Erliza Hambali, peneliti sekaligus Guru Besar Institut Pertanian Bogor (IPB) menambahkan, negara-negara maju, khususnya Eropa, menganggap minyak jelantah sebagai generasi kedua biodiesel. Kebutuhan minyak jelantah di Eropa mencapai 3 juta ton per tahun.
Produsen biodiesel di Eropa pun berkesempatan mendapat insentif jika memanfaatkan biodiesel dari minyak jelantah. “Makanya Eropa impor minyak jelantah cukup banyak dengan harga yang mahal pula,” katanya.
Berdasarkan data International Council on Clean Transportation (ICCT), harga minyak jelantah di Indonesia cukup bervariasi, tergantung pada lokasi dan jenis pembelinya. Untuk ekspor, minyak jelantah dihargai sebesar Rp 5,000/liter di Bali dan Rp 7.000/liter di Jakarta.

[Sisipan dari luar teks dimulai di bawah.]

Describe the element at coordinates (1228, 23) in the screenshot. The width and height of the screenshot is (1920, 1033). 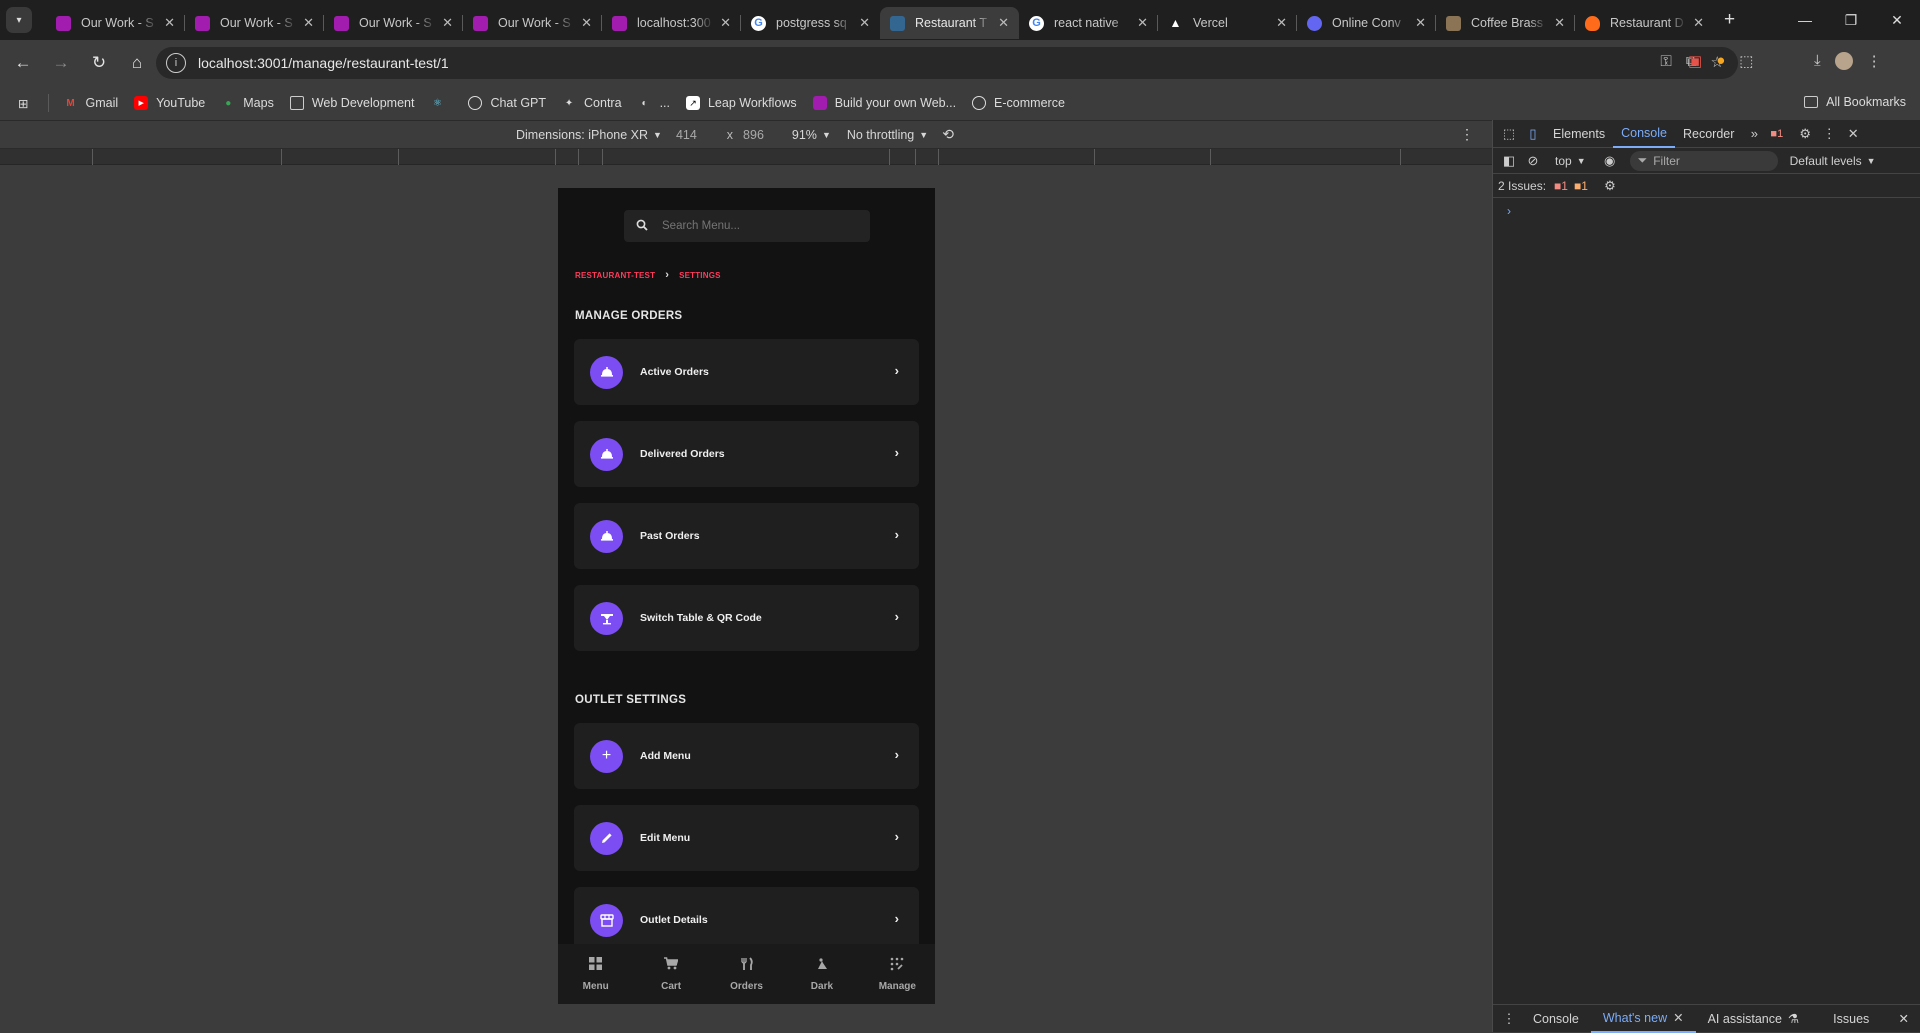
I see `browser-tab: ▲ Vercel ✕` at that location.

Harga minyak jelantah untuk ekspor tampak lebih tinggi ketimbang harga komoditas yang sama untuk pembeli produsen biodiesel. Sebagai contoh, di Bali harga minyak jelantah untuk kategori ini tercatat sebesar Rp 2.500/liter, sedangkan di Makassar harganya berada di level Rp 3.500/liter. Adapun di Jawa Barat harga minyak jelantah untuk kategori tersebut berkisar Rp 3.500/liter hingga Rp 7.000/liter.

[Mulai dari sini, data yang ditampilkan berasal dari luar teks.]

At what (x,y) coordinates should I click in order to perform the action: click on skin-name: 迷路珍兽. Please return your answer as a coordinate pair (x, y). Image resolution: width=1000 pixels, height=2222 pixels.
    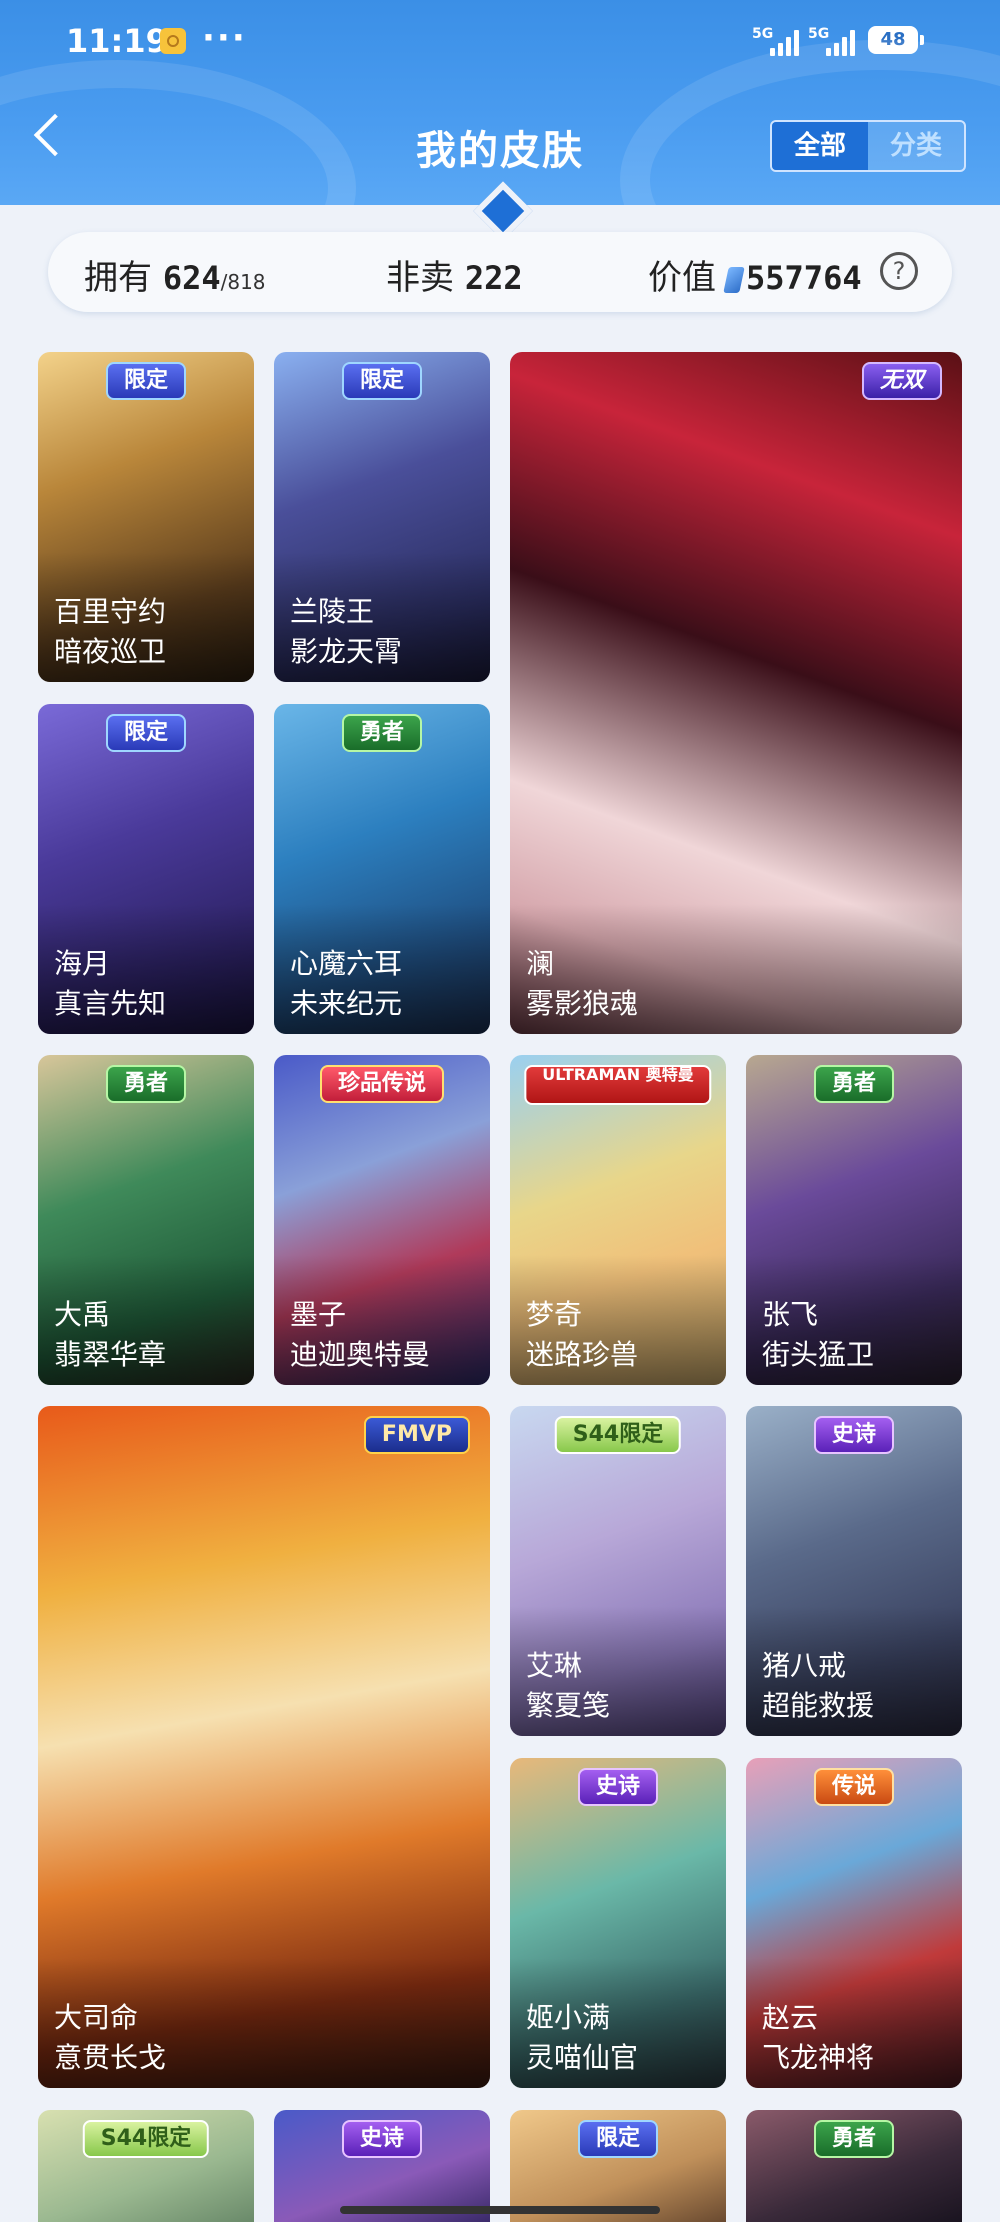
    Looking at the image, I should click on (582, 1354).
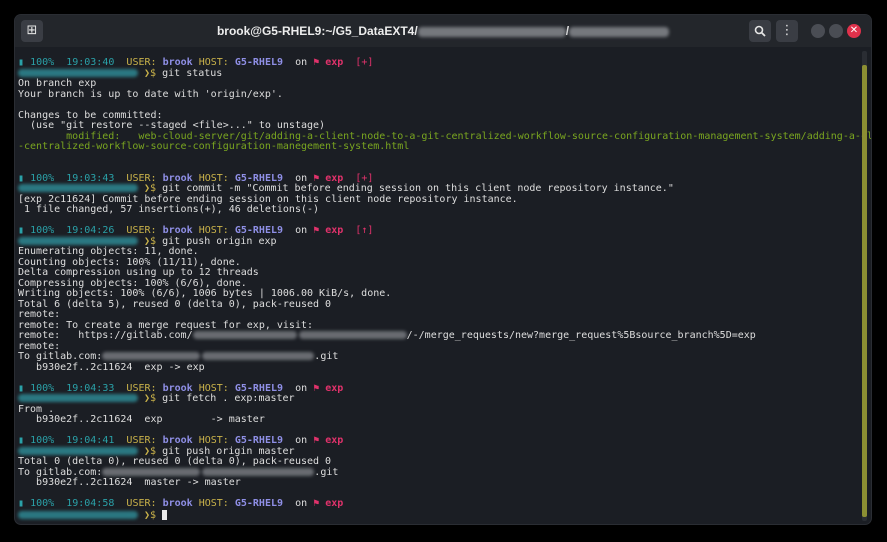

Menurut Erliza, kolektor minyak jelantah untuk biodiesel di Indonesia terdiri dari NGO, badan usaha, dan komunitas desa. Di antaranya adalah CV Artha Metro Oil (Jakarta dan Sidoarjo), Belijelantah.com (Jakarta), BUMDes Panggung Lestari (Bantul), Lengis Hijau (Denpasar), BUMDes Berkah Bersama (Tabalong), KSM Ramah Lingkungan (Tarakan), Jelantah4Change (Balikpapan), dan GenOil (Makassar).